PROVIDED RECORDS ->

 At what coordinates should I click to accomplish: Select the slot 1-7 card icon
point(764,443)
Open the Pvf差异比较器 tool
--
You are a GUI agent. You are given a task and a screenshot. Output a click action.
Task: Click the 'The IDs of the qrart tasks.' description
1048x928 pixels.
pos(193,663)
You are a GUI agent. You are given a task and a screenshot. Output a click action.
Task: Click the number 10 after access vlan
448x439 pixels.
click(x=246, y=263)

WHAT YOU NEED TO DO -> Express the rows from the line containing "At what coordinates" through the line containing "Open the Pvf差异比较器 tool", both included, as a numbered list with blank lines omitted.

RIGHT ANSWER ->
1.  At what coordinates should I click to accomplish: Select the slot 1-7 card icon
2. point(764,443)
3. Open the Pvf差异比较器 tool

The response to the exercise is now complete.